Saville was invited to join a November 1952 experimental commercial flight from Los Angeles to Copenhagen, flying to Denmark in a Scandinavian Airlines System (SAS) DC-6B named Arild Viking, stopping first in Edmonton, Canada, then at the newly operational Thule Air Force Base in Greenland, which Saville had previously approved for major construction. The 28-hour, 5940 mi flight plan pioneered a polar route for SAS. Saville accompanied Colonel Bernt Balchen, the Norwegian-born commander of Thule AFB.

In 1953, Saville wrote a feature for Air Force Magazine, describing a strong air defense as one of the essential elements for preventing wars. He said "only a fool would run into a hornet's nest of opposition." However, he emphasized that a perfect air defense could never succeed in preventing an attack by itself, only in blunting it. A powerful counterattack force was required.

In December 1954, Saville celebrated the marriage of his airman son Edward to Lettice Lee von Selzam, a debutante from Wisconsin. Saville's younger son John served as best man. Edward was a lieutenant in the USAF, and among the eight ushers were five other USAF lieutenants.

Saville was hired in November 1954, to work for Ramo-Wooldridge, a company that formed from the FCS team at Hughes. Saville was made Director of Military Requirements, a new position tailored to his unique background. In this liaison role, Saville met regularly with military leaders to ensure that Ramo-Wooldridge projects answered America's defense needs. When Thompson Products merged with Ramo-Woodridge to form TRW, Saville became vice president of the new company. Saville retired in 1963, and became a consultant to TRW and to other government agencies. In the mid-1960s Saville invested in cattle ranches, embarking upon what he called a "third career" as a cattle rancher. He was invited to participate in a panel discussion at the annual Conference on World Affairs in 1966.

==Death and legacy==
Saville died on January 31, 1984, and was interred at Arlington National Cemetery.

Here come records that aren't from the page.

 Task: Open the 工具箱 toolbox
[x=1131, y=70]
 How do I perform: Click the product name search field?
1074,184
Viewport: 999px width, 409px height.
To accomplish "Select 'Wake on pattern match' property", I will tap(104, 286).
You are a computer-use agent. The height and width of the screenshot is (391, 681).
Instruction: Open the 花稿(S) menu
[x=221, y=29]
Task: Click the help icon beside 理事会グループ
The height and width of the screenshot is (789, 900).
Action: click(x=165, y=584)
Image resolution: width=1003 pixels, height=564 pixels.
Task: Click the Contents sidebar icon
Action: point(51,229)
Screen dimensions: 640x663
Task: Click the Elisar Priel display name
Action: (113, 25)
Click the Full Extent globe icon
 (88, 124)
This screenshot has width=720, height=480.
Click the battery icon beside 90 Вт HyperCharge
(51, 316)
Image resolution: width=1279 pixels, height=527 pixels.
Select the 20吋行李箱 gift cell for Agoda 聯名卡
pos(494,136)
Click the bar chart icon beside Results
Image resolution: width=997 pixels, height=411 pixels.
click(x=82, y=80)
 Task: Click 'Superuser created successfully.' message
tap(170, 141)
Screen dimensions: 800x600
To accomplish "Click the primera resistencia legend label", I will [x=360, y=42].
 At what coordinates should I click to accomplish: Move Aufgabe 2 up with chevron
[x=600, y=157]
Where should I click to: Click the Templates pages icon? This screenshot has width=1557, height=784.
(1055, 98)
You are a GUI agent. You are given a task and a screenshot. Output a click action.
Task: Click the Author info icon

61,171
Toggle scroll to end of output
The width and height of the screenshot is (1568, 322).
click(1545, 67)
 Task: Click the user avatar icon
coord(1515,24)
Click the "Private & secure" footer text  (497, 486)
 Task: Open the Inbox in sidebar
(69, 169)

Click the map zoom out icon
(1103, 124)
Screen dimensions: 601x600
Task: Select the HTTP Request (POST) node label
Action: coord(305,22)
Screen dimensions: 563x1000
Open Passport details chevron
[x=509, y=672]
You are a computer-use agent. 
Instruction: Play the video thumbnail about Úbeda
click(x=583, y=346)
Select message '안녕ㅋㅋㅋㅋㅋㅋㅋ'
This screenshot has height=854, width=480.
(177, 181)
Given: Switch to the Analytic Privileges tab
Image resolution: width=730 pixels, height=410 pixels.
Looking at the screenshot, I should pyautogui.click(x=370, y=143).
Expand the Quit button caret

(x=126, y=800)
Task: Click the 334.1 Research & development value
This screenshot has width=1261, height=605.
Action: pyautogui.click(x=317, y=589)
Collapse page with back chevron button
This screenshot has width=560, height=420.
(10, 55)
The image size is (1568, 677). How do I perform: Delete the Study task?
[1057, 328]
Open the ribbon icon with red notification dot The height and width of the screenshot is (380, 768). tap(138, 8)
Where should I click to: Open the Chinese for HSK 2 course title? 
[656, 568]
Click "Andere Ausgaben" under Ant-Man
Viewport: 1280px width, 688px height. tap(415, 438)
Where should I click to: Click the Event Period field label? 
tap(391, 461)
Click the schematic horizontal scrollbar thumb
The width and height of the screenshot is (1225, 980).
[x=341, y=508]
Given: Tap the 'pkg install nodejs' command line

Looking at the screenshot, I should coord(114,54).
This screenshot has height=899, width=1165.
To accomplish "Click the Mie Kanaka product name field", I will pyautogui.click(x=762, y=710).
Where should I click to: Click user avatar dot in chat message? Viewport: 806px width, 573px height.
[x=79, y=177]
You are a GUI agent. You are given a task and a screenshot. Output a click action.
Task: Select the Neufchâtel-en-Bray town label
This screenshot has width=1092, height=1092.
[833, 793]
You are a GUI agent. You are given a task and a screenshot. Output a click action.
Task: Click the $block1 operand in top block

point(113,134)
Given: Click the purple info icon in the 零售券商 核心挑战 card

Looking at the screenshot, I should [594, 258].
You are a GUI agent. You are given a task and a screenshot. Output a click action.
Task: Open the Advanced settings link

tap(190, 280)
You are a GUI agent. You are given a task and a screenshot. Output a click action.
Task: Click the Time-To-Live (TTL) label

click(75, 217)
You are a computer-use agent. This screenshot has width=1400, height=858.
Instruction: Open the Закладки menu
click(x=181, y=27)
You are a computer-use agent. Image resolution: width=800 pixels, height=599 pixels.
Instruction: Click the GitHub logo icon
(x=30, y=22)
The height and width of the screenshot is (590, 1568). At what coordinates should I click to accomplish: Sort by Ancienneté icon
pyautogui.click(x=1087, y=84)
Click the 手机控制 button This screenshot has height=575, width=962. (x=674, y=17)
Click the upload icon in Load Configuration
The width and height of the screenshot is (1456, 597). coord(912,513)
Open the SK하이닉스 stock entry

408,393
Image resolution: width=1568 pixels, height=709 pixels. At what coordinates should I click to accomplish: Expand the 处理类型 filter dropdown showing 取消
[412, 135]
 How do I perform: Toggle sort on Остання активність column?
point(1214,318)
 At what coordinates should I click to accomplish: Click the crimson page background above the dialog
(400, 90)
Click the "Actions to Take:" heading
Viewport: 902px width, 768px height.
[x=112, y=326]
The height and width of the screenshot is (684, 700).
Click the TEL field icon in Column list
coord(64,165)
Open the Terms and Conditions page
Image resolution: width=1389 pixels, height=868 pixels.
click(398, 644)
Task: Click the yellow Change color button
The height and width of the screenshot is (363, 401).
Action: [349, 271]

In his career, Saville was awarded the Distinguished Service Medal with oak leaf cluster, the Legion of Merit, the Distinguished Flying Cross, the Bronze Star Medal and the Air Medal. He was rated a Command Pilot, Combat Observer, Aircraft Observer and Technical Observer.

Saville's daughter Ina bore four daughters in the 1950s, and died in 2005. Saville's son Edward produced two sons and a daughter. He retired from the USAF at the rank of lieutenant colonel and lives in Beaufort, South Carolina; his wife "Letty" died in 2000.